Jesse ran a hand through his hair and made another exclamation in Spanish. "Of course I agreed to marry her," he said. "My father wanted it, her father wanted it. How could I say no? I didn't want to say no. I didn't know - not then - what she was. It was only later, when I got her letters, that I realized - "
"That she can't spell?"
He ignored me. " - that the two of us had nothing in common, and never would. But even then, I would not have disgraced my family by breaking things off with her. Not for that."
"But when you heard she wasn't as pure as the driven snow?" I folded my arms across my chest and glared at him, sexist product of the nineteenth century that he was. "That's when you decided she wasn't good wife material?"

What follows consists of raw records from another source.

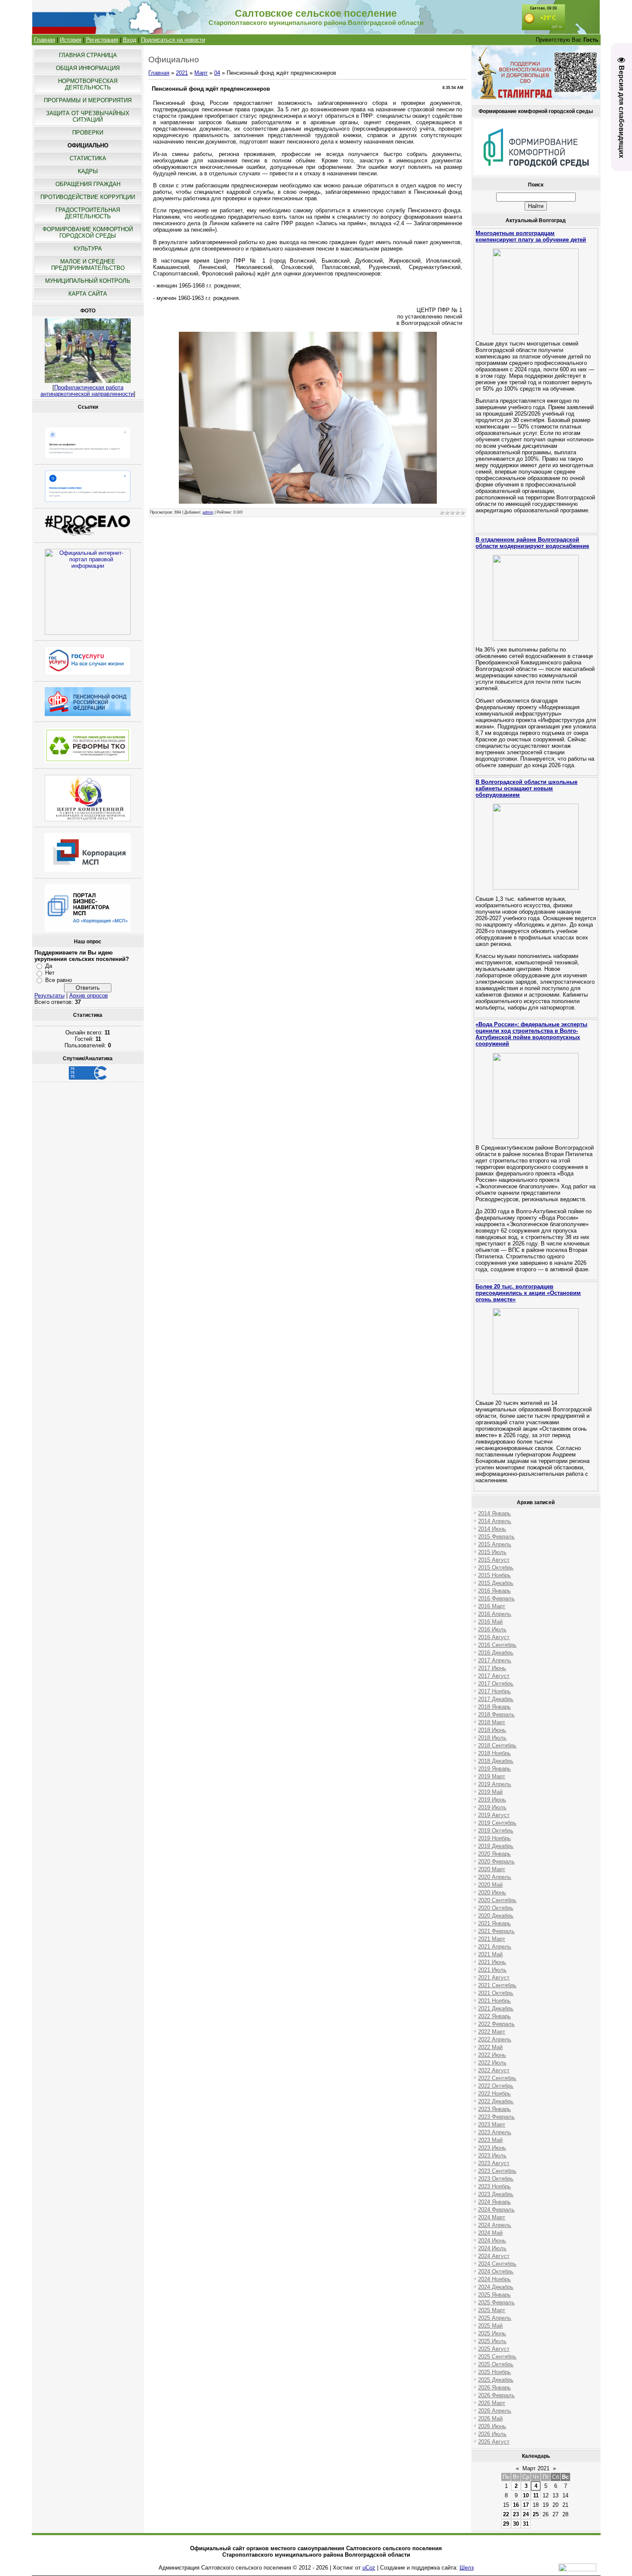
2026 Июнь (492, 2426)
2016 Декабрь (495, 1652)
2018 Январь (494, 1707)
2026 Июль (492, 2434)
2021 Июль (492, 1970)
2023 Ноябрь (494, 2186)
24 (526, 2514)
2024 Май (490, 2233)
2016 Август (493, 1637)
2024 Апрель (494, 2225)
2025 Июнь (492, 2333)
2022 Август (493, 2070)
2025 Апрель (494, 2318)
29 (506, 2524)
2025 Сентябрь (497, 2356)
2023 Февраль (496, 2117)
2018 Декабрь (495, 1761)
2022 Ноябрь (494, 2093)
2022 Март (491, 2031)
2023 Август (493, 2163)
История (70, 40)
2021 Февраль (496, 1931)
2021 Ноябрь (494, 2001)
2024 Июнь (492, 2240)
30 (516, 2524)
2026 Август (493, 2441)
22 (506, 2514)
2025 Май (490, 2325)
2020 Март (491, 1869)
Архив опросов (88, 995)
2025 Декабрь (495, 2380)
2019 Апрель (494, 1784)
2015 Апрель (494, 1544)
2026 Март (491, 2403)
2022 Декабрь (495, 2101)
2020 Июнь (492, 1892)
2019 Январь (494, 1768)
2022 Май (490, 2047)
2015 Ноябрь (494, 1575)
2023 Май (490, 2140)
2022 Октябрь (495, 2086)
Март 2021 (535, 2468)
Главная (44, 40)
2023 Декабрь (495, 2194)
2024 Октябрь (495, 2271)
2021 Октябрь (495, 1993)
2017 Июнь (492, 1668)
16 (516, 2505)
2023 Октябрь (495, 2178)
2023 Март (491, 2124)
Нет (50, 973)
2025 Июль (492, 2341)
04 (217, 73)
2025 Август (493, 2349)
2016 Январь (494, 1591)
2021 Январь (494, 1923)
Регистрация (102, 40)
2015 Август (493, 1560)
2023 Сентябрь (497, 2171)
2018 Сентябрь (497, 1745)
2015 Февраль (496, 1536)
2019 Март (491, 1776)
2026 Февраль (496, 2395)
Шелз (467, 2567)
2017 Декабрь (495, 1699)
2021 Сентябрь (497, 1985)
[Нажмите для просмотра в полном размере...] (308, 502)
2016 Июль (492, 1629)
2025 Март (491, 2310)
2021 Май (490, 1954)
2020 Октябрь (495, 1908)
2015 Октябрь (495, 1567)
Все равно (58, 980)
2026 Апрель (494, 2411)
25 (536, 2514)
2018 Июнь (492, 1730)
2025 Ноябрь (494, 2372)
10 (526, 2495)
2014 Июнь (492, 1529)
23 (516, 2514)
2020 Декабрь (495, 1915)
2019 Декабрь (495, 1846)
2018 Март (491, 1722)
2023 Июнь (492, 2148)
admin (207, 512)
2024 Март (491, 2217)
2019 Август (493, 1815)
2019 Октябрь (495, 1830)
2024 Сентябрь (497, 2264)
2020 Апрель (494, 1877)
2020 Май (490, 1885)
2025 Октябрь (495, 2364)
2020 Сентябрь (497, 1900)
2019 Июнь (492, 1799)
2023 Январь (494, 2109)
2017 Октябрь (495, 1683)
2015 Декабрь (495, 1583)
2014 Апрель (494, 1521)
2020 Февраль (496, 1861)
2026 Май (490, 2418)
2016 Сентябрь (497, 1645)
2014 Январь (494, 1513)
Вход (129, 40)
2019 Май (490, 1792)
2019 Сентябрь (497, 1823)
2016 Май (490, 1621)
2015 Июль (492, 1552)
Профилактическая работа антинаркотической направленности (87, 390)
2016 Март (491, 1606)
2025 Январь (494, 2294)
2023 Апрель (494, 2132)
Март (201, 73)
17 (526, 2505)
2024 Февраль (496, 2209)
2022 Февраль (496, 2024)
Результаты (49, 995)
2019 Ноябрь (494, 1838)
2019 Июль (492, 1807)
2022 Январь (494, 2016)
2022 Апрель (494, 2039)
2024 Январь (494, 2202)
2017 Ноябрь (494, 1691)
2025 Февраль (496, 2302)
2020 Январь (494, 1854)
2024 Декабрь (495, 2287)
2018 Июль (492, 1738)
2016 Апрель (494, 1614)
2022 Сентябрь (497, 2078)
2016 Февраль (496, 1598)
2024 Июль (492, 2248)
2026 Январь (494, 2387)
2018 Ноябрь (494, 1753)
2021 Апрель (494, 1946)
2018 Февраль (496, 1714)
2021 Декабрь (495, 2008)
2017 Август (493, 1676)
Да (48, 966)
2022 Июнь (492, 2055)
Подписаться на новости (173, 40)
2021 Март (491, 1939)
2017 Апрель (494, 1660)
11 (536, 2495)
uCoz (368, 2567)
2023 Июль (492, 2155)
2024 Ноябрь (494, 2279)
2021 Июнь (492, 1962)
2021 (182, 73)
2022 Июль (492, 2062)
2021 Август (493, 1977)
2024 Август (493, 2256)
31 (526, 2524)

"When I heard rumors about Maria and Felix Diego," he said, impatiently, "I was unhappy. I knew Diego. He was not a good man. He was cruel and . . . Well, he was always looking for ways to make money. And Maria had a lot of money. He wanted to marry her - you can guess why - so when I found out, I decided it might be better to end it, yes - "

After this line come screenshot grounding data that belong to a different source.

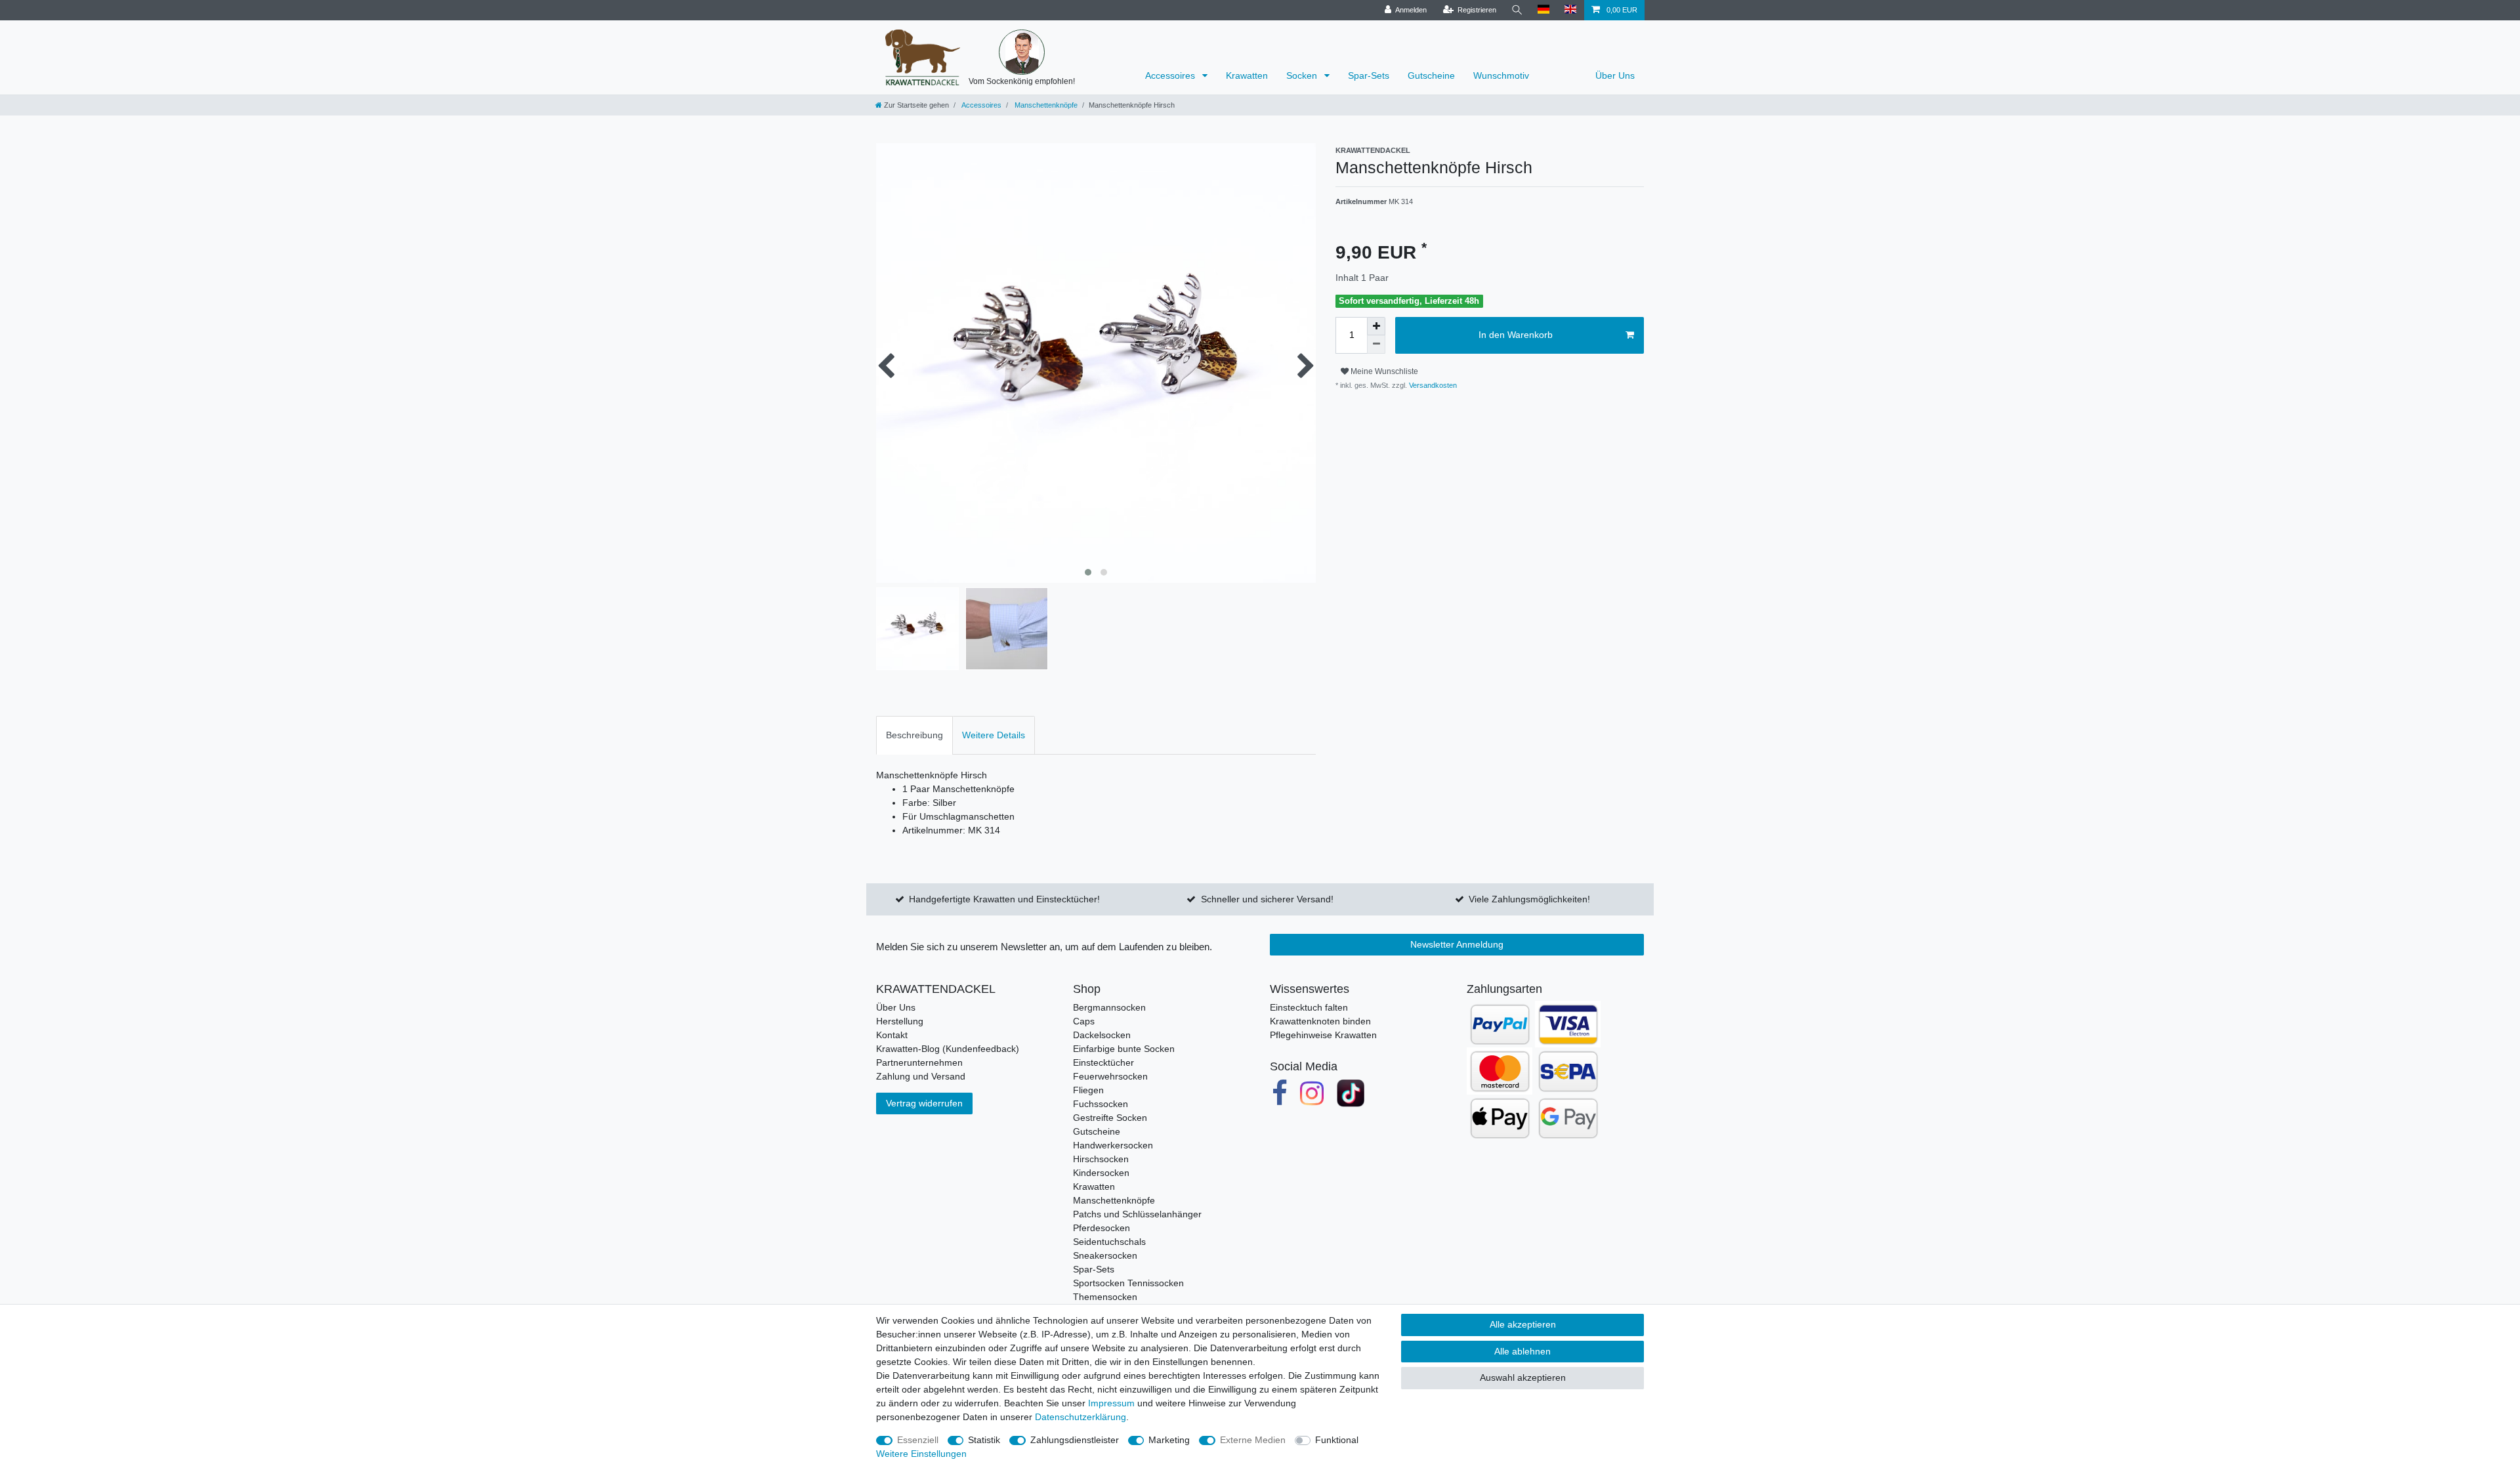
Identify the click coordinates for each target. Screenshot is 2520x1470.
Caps (1084, 1021)
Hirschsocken (1101, 1159)
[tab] (914, 735)
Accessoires (1171, 75)
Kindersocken (1101, 1172)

"But Diego got to know you first," I said, a throb in my voice.
"Susannah." He stared down at me. "I've had a century and a half to get used to being dead. It no longer matters to me who killed me, or why. What's important to me right now is seeing that you do not end up the same way. Now will you move, or do I have to carry you?"
"Okay," I said, letting him pull me along again. "But I just want to get one thing straight. I did not do all this - you know, get myself exorcised and come up here and all - because I'm in love with you or anything like that."
"I would not," he said grimly, "as you say, flatter myself."